Hujan turun dengan lembut di kota kecil itu, membawa aroma tanah basah yang khas. Naura berdiri di bawah kanopi toko roti tua, menggenggam payung lipat yang tak ingin ia buka. Ada sesuatu tentang hujan yang selalu membuatnya merasa hidup, meskipun belakangan ini jiwanya terasa hampa.
Hari-harinya diisi dengan menatap kanvas putih di studio kecilnya. Sudah hampir tiga bulan ia tak mampu menghasilkan satu lukisan pun. Inspirasi seolah menghilang bersamaan dengan seseorang yang pernah mengisi hari-harinya—seseorang yang kini hanya menjadi kenangan.
"Maaf, apakah kursi ini kosong?"
Suara bariton seorang pria membuyarkan lamunannya.

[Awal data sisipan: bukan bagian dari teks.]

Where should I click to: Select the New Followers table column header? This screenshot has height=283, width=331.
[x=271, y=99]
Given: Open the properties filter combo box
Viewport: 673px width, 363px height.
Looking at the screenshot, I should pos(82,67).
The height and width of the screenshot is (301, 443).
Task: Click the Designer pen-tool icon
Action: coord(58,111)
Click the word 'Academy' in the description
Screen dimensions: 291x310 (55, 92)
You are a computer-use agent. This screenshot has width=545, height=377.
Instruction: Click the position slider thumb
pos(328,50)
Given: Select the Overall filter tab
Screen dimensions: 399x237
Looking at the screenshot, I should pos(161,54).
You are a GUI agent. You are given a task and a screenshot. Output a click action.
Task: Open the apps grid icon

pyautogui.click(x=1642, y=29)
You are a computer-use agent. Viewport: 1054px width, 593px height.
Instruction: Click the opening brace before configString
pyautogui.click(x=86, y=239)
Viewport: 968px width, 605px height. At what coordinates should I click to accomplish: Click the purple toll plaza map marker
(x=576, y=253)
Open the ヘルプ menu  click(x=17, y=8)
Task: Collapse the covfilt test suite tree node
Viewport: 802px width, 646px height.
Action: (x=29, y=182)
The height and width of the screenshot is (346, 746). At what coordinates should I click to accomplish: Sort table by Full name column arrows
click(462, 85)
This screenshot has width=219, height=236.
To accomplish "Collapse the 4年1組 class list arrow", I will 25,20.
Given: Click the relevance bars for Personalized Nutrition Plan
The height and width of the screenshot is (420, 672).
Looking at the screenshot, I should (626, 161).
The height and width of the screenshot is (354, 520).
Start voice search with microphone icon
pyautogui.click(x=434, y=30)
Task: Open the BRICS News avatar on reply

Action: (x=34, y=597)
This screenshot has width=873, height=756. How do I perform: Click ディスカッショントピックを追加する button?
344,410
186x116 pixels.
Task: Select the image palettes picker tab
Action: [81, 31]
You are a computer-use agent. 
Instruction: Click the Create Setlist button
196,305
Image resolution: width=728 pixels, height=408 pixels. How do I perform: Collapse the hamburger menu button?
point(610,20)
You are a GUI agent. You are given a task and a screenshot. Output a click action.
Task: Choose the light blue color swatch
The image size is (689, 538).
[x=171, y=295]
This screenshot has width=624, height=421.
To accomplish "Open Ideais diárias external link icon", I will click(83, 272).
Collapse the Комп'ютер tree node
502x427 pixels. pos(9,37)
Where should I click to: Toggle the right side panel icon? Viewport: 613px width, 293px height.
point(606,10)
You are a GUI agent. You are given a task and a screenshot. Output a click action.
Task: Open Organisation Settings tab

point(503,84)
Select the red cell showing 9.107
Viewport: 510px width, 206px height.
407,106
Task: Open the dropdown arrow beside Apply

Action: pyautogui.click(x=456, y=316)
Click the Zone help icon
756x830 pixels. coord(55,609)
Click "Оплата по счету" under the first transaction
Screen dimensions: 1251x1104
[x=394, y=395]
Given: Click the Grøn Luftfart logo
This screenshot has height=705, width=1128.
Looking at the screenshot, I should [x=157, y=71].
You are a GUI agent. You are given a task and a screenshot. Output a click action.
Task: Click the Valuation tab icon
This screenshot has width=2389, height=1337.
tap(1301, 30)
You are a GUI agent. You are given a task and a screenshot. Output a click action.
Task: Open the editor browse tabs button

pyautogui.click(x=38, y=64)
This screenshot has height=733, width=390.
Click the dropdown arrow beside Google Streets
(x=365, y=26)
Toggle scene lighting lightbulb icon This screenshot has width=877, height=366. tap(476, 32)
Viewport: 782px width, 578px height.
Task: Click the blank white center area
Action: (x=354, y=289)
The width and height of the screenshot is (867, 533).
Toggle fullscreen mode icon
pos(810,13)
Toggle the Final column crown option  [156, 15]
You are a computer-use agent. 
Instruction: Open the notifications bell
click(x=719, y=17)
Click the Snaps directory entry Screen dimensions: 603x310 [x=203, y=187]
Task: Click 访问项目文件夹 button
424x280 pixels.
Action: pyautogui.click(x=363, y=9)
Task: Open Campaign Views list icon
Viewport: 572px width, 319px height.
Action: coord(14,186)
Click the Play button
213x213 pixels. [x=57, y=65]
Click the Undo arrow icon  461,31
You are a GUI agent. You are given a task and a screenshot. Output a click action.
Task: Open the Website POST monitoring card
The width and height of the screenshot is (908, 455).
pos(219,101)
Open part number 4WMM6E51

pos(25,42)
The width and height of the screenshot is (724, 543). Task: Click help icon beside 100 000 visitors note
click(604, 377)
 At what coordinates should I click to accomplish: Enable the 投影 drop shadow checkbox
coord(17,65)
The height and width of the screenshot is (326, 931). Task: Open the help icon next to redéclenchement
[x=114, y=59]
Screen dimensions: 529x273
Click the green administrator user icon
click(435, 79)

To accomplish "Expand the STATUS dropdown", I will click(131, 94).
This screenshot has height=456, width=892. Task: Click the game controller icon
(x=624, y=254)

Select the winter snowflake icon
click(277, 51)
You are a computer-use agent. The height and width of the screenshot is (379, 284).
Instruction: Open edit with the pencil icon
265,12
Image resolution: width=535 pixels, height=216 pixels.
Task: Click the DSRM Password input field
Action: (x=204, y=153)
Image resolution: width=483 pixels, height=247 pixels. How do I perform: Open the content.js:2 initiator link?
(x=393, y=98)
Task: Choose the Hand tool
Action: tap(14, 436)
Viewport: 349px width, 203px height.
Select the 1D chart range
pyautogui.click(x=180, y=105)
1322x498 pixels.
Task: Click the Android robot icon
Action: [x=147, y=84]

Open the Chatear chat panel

Ia menoleh dan melihat seorang pria bertubuh tegap, mengenakan jaket cokelat tua yang sudah basah di beberapa bagian. Rambut hitamnya yang lebat terlihat berantakan, tetapi sorot matanya hangat.
"Oh, iya, silakan," jawab Naura cepat sambil memindahkan tasnya dari bangku kayu di sebelahnya.
Pria itu tersenyum singkat, lalu duduk tanpa banyak bicara. Ia membuka sebuah buku catatan kecil yang terlihat lusuh dan mulai menulis. Tangan kirinya memegang pena dengan mantap, sementara tangan kanannya menggenggam secangkir kopi panas yang baru saja ia beli dari kios kecil di ujung jalan.
Naura mencuri pandang. Ada sesuatu tentang pria itu yang membuatnya penasaran. Mungkin cara ia menunduk sambil menulis, atau alisnya yang berkerut setiap kali berpikir keras. Entah kenapa, ada daya tarik tersendiri yang sulit ia jelaskan.
"Apa yang sedang kamu tulis?" Pertanyaan itu meluncur begitu saja dari bibirnya sebelum ia sempat berpikir.
Pria itu mengangkat wajahnya, tampak terkejut sesaat, lalu tersenyum. "Cerita. Tentang hujan."
Naura mengerutkan kening. "Hujan?"
"Iya," jawabnya sambil menutup bukunya. "Hujan selalu punya cerita. Tentang pertemuan, perpisahan, atau sekadar momen hening yang membuat kita berpikir tentang hidup."
Naura terdiam. Jawaban itu terd tidak hanya membuatnya kagum, tetapi juga terasa akrab di hati. Seolah pria ini memahami apa yang sedang ia rasakan.
"Aku Arga," katanya, mengulurkan tangan.
"Naura," jawab Naura sambil menjabat tangannya yang hangat.
Dan di bawah hujan yang terus turun, kisah mereka pun dimulai.